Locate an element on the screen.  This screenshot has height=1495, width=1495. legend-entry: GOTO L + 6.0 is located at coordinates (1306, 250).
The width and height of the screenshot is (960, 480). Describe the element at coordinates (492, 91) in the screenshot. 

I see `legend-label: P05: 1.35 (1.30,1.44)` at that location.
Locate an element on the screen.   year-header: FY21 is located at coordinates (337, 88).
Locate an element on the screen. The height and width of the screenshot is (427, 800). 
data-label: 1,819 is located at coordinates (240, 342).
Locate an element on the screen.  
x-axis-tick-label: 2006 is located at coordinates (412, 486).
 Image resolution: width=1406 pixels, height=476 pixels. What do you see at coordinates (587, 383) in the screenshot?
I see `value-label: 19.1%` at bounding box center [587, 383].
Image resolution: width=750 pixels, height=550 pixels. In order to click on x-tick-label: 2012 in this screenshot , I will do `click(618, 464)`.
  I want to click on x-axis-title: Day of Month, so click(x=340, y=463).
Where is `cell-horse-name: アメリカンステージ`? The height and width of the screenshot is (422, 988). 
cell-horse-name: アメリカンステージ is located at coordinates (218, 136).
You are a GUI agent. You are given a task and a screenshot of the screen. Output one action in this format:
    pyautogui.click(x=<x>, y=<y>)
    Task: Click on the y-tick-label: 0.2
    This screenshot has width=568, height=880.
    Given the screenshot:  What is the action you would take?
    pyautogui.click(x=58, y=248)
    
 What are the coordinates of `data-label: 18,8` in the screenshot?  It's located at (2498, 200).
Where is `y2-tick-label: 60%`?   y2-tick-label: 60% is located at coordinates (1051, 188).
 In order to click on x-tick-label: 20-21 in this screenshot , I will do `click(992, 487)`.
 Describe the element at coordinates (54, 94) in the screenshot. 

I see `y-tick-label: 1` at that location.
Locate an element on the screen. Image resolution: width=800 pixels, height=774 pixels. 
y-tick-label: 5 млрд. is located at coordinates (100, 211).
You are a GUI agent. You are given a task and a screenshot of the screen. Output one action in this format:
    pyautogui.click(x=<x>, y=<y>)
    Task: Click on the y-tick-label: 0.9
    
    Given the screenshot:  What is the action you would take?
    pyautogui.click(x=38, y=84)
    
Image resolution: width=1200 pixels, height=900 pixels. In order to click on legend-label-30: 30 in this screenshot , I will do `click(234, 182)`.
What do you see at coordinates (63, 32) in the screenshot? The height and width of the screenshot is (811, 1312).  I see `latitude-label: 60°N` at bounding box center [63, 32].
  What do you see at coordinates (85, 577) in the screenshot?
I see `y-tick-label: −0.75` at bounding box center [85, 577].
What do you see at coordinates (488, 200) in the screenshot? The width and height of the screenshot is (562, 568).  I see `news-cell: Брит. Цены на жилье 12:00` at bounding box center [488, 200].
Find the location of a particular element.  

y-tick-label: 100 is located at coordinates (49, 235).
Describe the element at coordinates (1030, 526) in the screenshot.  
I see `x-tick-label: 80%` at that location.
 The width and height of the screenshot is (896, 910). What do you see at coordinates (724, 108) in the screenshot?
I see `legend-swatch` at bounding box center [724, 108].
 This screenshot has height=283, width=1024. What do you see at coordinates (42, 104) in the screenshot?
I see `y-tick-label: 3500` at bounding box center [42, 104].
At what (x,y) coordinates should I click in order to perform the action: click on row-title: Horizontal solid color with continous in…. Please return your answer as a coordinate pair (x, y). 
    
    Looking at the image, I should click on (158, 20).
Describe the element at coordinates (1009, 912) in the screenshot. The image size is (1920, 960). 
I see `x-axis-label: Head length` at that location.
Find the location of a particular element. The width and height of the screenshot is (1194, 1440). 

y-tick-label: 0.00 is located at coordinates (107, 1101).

################

Please print the material without any changes, from its first line through the line that holds "data-label: 1,819 is", both included.

Locate an element on the screen.  This screenshot has height=1495, width=1495. legend-entry: GOTO L + 6.0 is located at coordinates (1306, 250).
The width and height of the screenshot is (960, 480). Describe the element at coordinates (492, 91) in the screenshot. 

I see `legend-label: P05: 1.35 (1.30,1.44)` at that location.
Locate an element on the screen.   year-header: FY21 is located at coordinates (337, 88).
Locate an element on the screen. The height and width of the screenshot is (427, 800). 
data-label: 1,819 is located at coordinates (240, 342).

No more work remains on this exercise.